Sarasota, Fla.-based Goodsports, the company negotiating with the city on the project, says the planned fieldhouse and hotel can bring net operating income of $3.7 million in its first year of operation. That climbs to $4.6 million annually by year five.
Sign me up, right?
Not so fast, some City Council members are saying.
If $3 million-plus in annual net income is within reach, why was Goodsports the only private developer to answer the city’s request for proposals?
Goodsports says the concept will work. Traveling youth sports is a growing $7.1 billion market. Any parent who regularly ferries soccer- or basketball-playing offspring to out-of-town games can testify to the drain on their wallets.
But City Council members are worried they’ll wind up with another NASCAR Hall of Fame situation – a public-private partnership that test drives like a Ferrari off the lot, but plods like a Pinto once all the contracts have been signed.
Actually, a better reference point might be last year’s fruitless negotiations over developer Bert Hesse’s plan to turn the old Eastland Mall property into a mixed-use movie studio complex.
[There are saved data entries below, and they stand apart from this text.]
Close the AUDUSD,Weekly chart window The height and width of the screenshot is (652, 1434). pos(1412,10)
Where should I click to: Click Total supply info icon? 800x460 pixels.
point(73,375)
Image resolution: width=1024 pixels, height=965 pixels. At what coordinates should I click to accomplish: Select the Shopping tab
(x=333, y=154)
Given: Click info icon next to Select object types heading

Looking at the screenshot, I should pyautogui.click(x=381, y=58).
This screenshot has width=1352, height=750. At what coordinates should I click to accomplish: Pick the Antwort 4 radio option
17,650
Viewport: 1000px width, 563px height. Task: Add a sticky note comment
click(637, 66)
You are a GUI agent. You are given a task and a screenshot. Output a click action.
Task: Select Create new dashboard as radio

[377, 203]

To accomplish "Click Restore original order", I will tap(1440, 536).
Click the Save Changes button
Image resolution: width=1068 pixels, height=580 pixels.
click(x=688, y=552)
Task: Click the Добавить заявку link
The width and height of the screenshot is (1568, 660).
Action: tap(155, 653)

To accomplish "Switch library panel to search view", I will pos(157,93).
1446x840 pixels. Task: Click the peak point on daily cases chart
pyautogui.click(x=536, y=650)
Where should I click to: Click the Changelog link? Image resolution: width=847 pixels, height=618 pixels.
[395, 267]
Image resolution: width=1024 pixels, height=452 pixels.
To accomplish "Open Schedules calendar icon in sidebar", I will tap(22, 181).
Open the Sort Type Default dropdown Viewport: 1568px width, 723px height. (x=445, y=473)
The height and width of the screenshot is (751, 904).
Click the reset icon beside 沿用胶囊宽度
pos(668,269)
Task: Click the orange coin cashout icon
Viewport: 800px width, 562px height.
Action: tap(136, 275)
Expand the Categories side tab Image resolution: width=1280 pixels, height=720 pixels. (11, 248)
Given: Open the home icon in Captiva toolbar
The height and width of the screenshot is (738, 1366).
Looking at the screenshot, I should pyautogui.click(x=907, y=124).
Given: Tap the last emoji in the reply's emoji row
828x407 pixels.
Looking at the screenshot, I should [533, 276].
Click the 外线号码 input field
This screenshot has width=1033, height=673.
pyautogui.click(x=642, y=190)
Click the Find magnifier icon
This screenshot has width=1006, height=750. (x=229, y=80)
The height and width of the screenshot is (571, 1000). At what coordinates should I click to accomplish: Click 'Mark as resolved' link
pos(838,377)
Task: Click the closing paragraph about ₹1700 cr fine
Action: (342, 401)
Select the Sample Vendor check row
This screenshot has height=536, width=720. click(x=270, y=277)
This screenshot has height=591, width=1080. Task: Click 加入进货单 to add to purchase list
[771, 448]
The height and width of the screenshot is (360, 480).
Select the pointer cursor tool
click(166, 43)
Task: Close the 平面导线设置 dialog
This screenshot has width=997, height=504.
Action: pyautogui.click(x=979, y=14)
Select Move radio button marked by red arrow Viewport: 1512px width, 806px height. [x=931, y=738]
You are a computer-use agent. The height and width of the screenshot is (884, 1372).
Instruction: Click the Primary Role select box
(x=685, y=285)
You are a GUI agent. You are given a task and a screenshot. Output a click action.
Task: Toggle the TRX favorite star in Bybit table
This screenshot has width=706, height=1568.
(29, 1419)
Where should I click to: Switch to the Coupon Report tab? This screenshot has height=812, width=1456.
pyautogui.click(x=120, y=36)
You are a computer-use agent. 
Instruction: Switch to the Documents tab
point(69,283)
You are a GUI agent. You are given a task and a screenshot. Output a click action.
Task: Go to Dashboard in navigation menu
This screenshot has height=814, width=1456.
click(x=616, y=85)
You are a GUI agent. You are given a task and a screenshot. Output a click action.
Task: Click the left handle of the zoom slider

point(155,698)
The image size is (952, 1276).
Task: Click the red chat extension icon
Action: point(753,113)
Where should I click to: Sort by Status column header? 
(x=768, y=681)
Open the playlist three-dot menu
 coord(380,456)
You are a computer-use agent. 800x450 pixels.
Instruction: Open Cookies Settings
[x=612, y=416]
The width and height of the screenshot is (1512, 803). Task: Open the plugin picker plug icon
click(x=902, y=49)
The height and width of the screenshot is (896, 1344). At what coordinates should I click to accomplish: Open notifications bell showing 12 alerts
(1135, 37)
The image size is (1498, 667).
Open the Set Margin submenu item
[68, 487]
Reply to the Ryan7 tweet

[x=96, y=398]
City Council went round and round with Hesse’s group, which was among the few to step forward with a plan the city thought viable for the property.
Hesse’s plan looked great on paper. But the more the city pressed for financing details, the more he stalled. Trust me, it’ll be great, he kept saying. City officials wisely let that deal die.
Goodsports said it would produce a firm financing plan in time for a council subcommittee meeting last week, but now says it will do so next month. Goodsports complexes in other cities have struggled to get off the ground – some because of financing problems.
Danger, City Council. Danger.
It’s understandable that the city wants to help revitalize the east side. But that shouldn’t mean flinging money at pipe dreams and hoping for the best. If private investors aren’t stepping up to help underwrite Goodsports’ project, perhaps public investors – city taxpayers – shouldn’t either.
Then again, maybe the firm’s plan is every bit as solid as it says. Maybe the concept is just too far ahead of the curve for most other private developers to see the potential.
But we’re talking about spending $25 million in public dollars on the sports complex, plus $16 million to renovate Bojangles Coliseum – all up front. (Goodsports would spend $39.7 million on the complex).
If City Council members can’t get enough answers to lay the money questions to rest next month, they should let Goodsports go the way of Bert Hesse.
As we saw with the disappointment caused by the collapse of the Eastland Mall deal, that’s not easy. But there’s no shame in walking away from a risky deal.